→ Directions for this task
Write out again, exactly, the lines below starting at the one with "Where should I click to: Click the Current" and ending at the one with "You are a computer-use agent. Image resolution: width=725".

━━ Data shown ━━

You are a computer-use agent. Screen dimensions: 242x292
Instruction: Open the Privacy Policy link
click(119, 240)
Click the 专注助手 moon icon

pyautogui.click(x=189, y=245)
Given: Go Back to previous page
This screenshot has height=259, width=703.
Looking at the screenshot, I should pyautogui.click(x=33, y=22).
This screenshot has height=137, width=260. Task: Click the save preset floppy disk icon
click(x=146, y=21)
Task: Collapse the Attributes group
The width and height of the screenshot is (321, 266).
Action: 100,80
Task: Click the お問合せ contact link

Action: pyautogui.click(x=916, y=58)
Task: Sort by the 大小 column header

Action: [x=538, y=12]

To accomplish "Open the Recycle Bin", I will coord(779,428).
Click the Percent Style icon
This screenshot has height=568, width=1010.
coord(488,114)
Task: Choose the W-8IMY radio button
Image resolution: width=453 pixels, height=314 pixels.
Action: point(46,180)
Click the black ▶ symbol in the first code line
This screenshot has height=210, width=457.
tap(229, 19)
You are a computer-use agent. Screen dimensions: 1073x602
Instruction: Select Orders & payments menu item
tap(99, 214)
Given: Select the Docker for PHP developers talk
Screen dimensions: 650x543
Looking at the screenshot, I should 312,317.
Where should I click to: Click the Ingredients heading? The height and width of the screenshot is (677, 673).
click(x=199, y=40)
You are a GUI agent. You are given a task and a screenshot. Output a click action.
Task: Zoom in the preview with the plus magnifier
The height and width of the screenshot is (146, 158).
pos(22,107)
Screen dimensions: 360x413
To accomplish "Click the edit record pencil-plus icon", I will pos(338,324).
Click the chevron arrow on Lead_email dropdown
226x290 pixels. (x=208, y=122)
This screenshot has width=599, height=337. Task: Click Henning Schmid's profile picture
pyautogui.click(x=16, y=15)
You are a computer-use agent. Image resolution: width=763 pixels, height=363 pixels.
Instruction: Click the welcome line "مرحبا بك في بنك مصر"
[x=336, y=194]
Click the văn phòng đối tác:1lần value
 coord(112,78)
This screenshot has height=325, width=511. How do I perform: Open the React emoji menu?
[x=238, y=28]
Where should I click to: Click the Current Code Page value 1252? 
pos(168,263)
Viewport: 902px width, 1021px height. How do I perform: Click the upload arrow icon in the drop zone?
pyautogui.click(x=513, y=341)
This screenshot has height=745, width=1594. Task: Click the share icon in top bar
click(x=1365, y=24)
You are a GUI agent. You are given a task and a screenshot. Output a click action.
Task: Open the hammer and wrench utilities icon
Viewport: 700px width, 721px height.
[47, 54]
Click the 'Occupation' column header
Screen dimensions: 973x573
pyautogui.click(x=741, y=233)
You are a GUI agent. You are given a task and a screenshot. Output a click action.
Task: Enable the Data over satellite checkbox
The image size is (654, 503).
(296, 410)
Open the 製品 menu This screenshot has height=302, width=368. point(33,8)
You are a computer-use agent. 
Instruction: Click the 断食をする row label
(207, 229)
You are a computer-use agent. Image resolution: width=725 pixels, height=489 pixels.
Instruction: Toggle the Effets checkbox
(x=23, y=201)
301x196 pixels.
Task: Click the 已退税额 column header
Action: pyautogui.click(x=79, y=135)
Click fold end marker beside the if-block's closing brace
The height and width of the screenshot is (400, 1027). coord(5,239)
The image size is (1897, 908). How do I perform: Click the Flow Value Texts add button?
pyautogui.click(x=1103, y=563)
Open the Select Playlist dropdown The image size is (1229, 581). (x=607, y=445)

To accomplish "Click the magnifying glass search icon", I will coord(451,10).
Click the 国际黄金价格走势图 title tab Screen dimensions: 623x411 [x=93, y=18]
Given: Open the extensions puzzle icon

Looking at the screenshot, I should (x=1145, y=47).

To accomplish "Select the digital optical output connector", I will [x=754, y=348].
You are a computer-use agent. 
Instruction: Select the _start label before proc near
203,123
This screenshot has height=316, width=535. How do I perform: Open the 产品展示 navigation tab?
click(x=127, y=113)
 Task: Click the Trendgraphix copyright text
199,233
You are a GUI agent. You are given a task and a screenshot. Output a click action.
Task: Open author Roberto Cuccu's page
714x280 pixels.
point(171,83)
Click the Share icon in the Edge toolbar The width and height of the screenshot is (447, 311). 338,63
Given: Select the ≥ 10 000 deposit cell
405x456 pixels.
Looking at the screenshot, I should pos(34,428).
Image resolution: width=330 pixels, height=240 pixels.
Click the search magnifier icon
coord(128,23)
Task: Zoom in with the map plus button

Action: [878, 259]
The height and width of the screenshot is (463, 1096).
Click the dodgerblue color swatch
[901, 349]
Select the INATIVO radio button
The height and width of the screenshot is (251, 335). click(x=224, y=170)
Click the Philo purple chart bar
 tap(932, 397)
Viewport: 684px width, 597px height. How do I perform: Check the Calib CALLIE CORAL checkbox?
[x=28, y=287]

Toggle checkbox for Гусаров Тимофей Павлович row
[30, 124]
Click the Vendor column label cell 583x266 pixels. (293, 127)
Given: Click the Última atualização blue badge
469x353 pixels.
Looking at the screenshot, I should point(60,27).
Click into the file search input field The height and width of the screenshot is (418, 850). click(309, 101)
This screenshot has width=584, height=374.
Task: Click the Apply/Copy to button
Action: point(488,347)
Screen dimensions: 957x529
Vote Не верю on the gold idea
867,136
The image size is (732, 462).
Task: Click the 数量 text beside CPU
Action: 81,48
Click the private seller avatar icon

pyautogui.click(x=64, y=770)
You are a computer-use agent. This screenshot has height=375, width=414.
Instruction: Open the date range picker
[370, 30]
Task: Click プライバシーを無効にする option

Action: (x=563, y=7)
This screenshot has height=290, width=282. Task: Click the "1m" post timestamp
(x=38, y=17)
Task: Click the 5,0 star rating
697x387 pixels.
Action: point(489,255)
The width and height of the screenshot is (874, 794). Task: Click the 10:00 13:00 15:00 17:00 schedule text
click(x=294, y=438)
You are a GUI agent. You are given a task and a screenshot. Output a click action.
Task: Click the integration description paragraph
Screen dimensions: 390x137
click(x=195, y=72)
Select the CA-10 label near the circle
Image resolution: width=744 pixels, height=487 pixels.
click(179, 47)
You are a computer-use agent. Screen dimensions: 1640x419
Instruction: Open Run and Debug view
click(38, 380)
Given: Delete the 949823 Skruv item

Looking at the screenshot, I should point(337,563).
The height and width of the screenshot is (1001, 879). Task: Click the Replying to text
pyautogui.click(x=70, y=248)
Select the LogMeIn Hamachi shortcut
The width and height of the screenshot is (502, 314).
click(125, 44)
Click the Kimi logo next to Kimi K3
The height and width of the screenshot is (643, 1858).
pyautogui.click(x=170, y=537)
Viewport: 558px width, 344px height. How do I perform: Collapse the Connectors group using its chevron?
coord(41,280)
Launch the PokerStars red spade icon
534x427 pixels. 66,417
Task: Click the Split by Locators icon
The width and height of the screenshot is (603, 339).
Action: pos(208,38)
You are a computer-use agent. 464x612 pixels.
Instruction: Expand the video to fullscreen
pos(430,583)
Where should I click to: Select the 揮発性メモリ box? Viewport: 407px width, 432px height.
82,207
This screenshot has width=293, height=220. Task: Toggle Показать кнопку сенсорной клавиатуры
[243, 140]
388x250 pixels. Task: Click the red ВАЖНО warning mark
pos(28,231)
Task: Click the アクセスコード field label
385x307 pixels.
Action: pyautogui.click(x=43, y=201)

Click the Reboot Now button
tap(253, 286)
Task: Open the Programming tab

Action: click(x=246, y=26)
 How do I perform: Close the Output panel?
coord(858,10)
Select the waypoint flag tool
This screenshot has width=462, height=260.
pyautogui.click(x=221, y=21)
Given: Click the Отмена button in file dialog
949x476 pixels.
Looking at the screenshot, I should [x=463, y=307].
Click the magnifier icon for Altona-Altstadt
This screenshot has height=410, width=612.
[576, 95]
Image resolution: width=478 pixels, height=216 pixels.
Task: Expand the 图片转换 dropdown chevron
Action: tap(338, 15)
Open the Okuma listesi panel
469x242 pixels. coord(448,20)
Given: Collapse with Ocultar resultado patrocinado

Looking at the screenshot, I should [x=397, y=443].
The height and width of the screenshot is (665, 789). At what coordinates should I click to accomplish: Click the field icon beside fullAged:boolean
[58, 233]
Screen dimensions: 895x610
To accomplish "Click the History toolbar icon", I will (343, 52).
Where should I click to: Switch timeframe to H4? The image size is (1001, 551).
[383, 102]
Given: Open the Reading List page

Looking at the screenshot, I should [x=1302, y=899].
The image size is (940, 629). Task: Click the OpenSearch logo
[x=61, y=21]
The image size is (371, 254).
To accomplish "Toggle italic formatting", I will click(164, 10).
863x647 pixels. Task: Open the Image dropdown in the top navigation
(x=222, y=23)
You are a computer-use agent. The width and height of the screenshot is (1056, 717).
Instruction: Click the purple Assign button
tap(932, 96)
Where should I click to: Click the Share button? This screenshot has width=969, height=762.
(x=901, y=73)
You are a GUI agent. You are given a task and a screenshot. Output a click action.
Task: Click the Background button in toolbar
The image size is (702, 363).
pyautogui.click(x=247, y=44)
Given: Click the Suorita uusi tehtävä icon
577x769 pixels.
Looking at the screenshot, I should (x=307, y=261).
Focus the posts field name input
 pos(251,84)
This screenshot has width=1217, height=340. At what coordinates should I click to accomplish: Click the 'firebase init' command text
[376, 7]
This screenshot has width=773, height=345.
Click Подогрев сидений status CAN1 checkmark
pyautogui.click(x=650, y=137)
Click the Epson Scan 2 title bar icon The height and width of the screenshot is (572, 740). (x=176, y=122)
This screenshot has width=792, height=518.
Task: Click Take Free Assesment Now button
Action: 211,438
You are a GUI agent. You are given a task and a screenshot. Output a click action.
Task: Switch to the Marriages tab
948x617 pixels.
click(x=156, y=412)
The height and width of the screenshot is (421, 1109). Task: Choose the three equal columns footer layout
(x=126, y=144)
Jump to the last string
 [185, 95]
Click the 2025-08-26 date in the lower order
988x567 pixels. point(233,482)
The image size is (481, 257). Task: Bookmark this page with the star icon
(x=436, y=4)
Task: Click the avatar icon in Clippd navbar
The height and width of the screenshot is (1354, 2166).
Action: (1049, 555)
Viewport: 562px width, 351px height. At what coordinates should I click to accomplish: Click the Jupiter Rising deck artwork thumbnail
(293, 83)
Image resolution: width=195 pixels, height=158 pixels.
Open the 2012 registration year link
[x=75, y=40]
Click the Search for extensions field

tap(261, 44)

━━━

→ Solution below
Where should I click to: Click the Current Code Page value 1252? 
pos(168,263)
Viewport: 902px width, 1021px height. How do I perform: Click the upload arrow icon in the drop zone?
pyautogui.click(x=513, y=341)
This screenshot has height=745, width=1594. Task: Click the share icon in top bar
click(x=1365, y=24)
You are a GUI agent. You are given a task and a screenshot. Output a click action.
Task: Open the hammer and wrench utilities icon
Viewport: 700px width, 721px height.
[47, 54]
Click the 'Occupation' column header
Screen dimensions: 973x573
pyautogui.click(x=741, y=233)
You are a GUI agent. You are given a task and a screenshot. Output a click action.
Task: Enable the Data over satellite checkbox
The image size is (654, 503).
(296, 410)
Open the 製品 menu This screenshot has height=302, width=368. point(33,8)
You are a computer-use agent. 
Instruction: Click the 断食をする row label
(207, 229)
You are a computer-use agent. Image resolution: width=725 pixels, height=489 pixels.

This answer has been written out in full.